2. Estimates always need cross-checking Compression estimates alone aren’t enough. Always provide a path to compare with actual build reports.
3. Scalable design saves time in the long run Strategy Pattern + Auto-Discovery reduced the cost of adding a new asset type to “just creating a class.” While the initial interface design took time, the investment paid off through six subsequent detector additions.

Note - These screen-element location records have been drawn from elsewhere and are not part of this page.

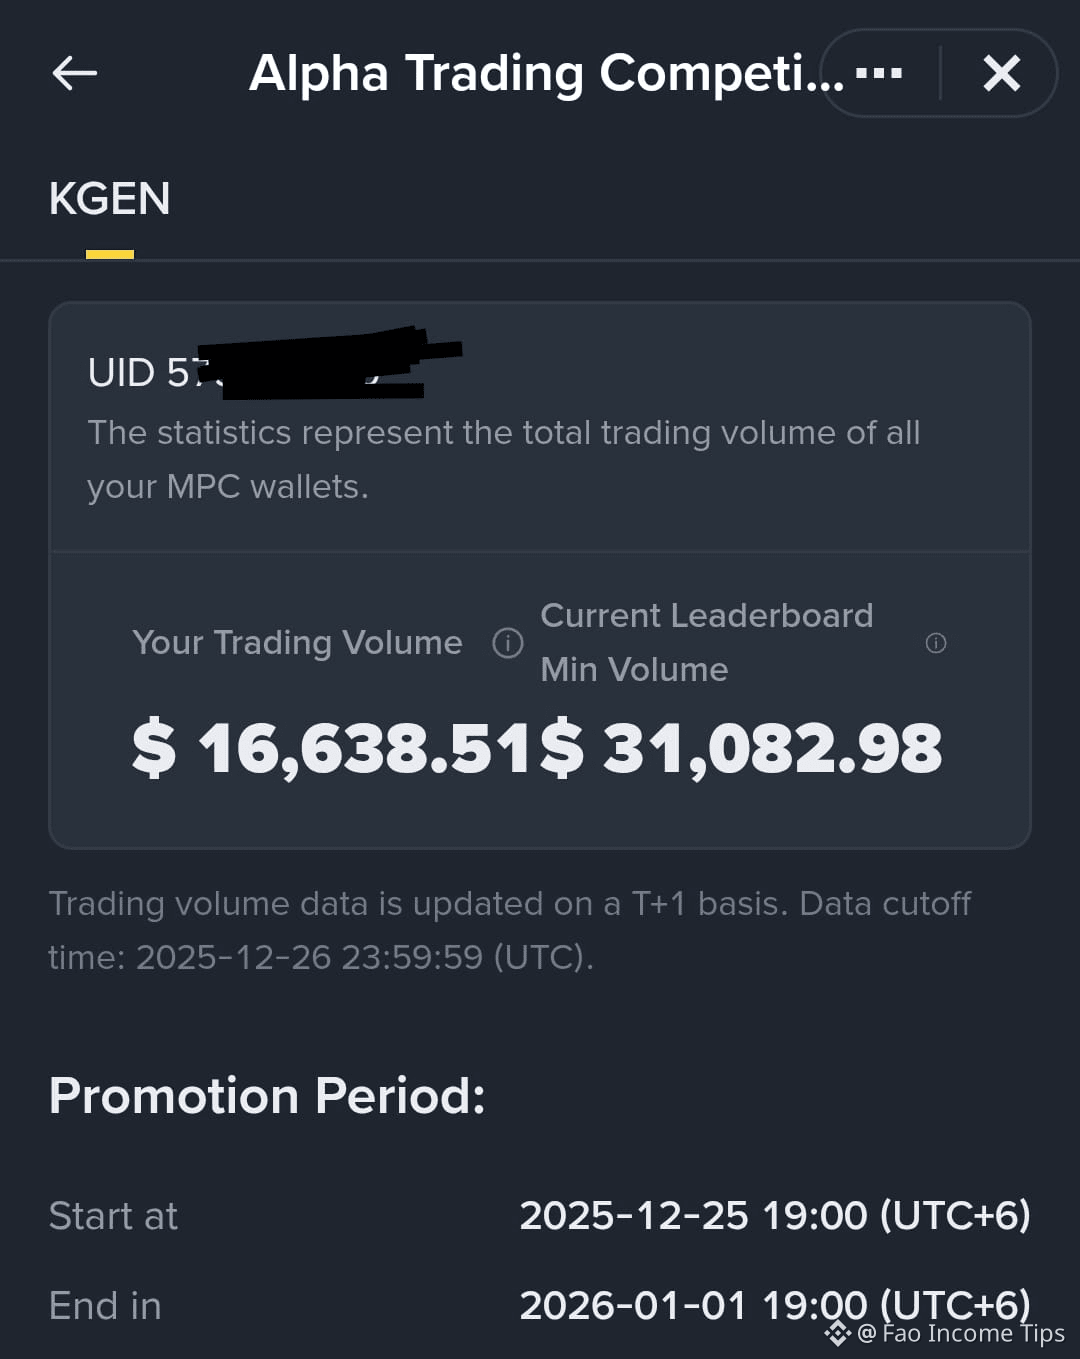Open info icon beside Current Leaderboard Min Volume
This screenshot has height=1359, width=1080.
(936, 643)
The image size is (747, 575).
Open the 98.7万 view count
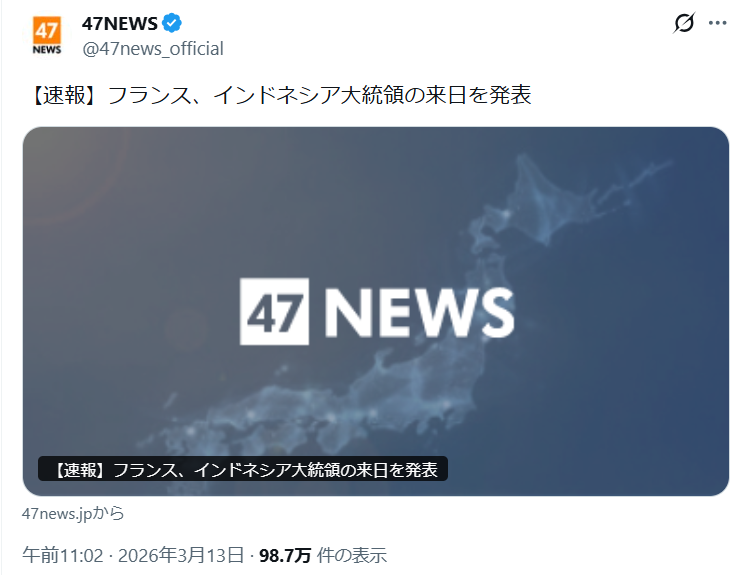[x=285, y=555]
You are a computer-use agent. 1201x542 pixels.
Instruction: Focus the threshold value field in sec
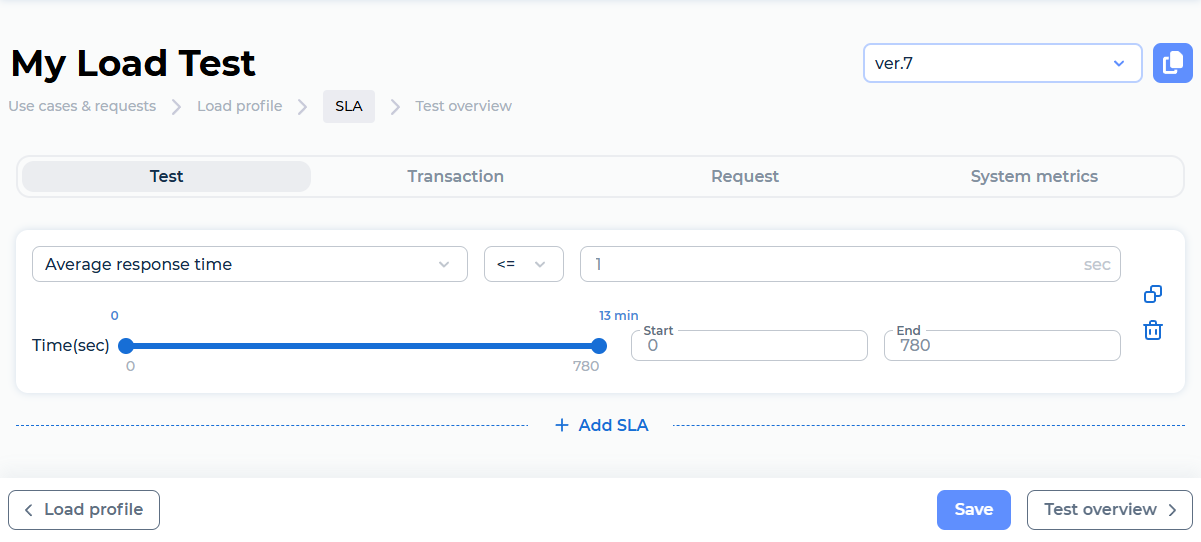coord(850,264)
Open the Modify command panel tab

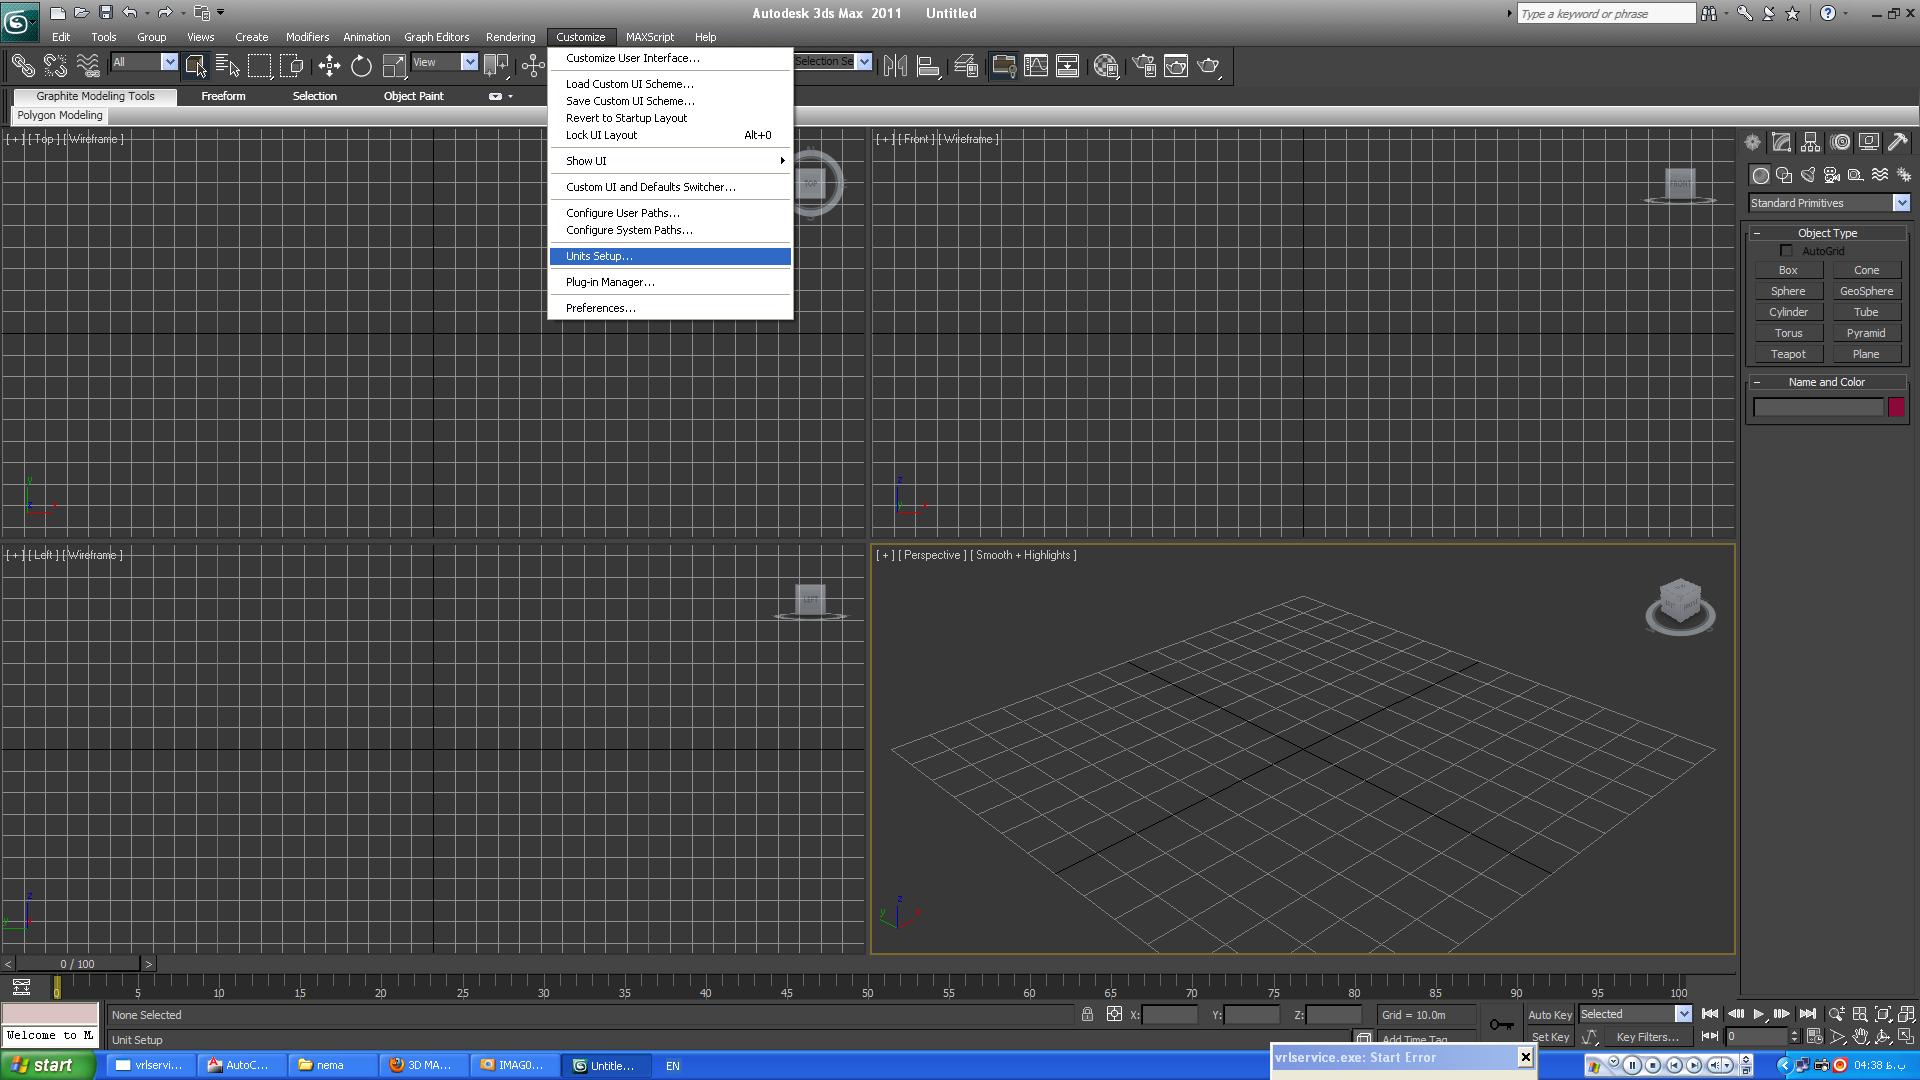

4. Codifying rules eliminates human error Mistakes like directly referencing Naninovel BGMs are hard to catch in manual reviews. Codifying rules so the tool detects them automatically at registration ensures mistakes are not repeated.
5. AI tools are strong at “providing direction” For the 38GB bug, providing the data allowed Claude to immediately pinpoint the difference between BundleCount and ReferenceCount. This was much faster than a human reading a CSV line by line to find patterns. Completing a 3,000+ line production editor tool in just 2 weeks was only possible through AI collaboration.